*Aim of the task*
Exact transcription of the data below is required, without the images.

*Given records*
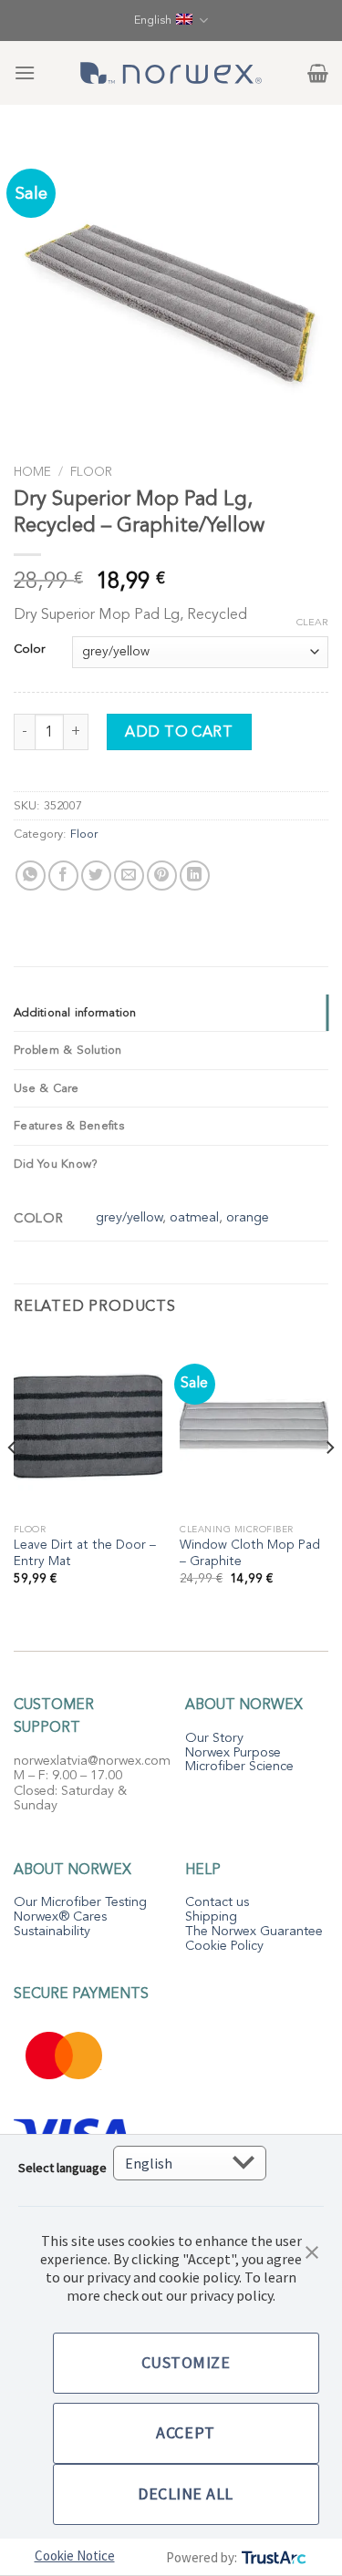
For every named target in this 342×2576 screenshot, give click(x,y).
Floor (91, 471)
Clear (312, 622)
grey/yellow (129, 1217)
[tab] (171, 1012)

*Answer space*
For every named target in this 342×2576 screenshot, give click(x,y).
Floor (91, 471)
Clear (312, 622)
grey/yellow (129, 1217)
[tab] (171, 1012)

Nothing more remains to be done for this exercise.